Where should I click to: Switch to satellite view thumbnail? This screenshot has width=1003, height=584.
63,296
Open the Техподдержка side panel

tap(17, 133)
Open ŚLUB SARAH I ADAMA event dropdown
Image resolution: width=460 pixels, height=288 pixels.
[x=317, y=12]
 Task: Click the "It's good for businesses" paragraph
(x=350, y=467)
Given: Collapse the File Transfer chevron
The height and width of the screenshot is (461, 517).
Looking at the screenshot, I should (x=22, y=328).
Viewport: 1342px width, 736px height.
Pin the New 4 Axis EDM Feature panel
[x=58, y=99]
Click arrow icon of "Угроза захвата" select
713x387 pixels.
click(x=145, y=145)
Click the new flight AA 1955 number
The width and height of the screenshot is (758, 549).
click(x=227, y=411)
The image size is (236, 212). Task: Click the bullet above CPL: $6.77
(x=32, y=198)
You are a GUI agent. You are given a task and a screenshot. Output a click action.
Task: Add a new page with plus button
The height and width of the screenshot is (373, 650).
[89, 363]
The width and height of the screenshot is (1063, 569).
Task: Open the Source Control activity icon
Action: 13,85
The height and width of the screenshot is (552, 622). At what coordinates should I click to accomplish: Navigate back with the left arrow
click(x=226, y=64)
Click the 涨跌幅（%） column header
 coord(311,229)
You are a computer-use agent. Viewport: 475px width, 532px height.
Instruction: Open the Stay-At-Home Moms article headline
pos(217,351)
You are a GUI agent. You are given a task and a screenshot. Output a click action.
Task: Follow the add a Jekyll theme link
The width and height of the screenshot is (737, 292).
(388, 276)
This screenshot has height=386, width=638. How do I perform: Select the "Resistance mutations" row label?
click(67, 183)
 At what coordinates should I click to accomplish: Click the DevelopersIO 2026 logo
########
[TASK GOAL]: Which lines in the data above contain the string "what"? Return every such line, counting only matches with the same uppercase and lowercase letters.

[ANSWER FOR THE TASK]:
The height and width of the screenshot is (552, 622). At what coordinates should I click to accomplish: Navigate back with the left arrow
 At what coordinates should I click to accomplish: Click the DevelopersIO 2026 logo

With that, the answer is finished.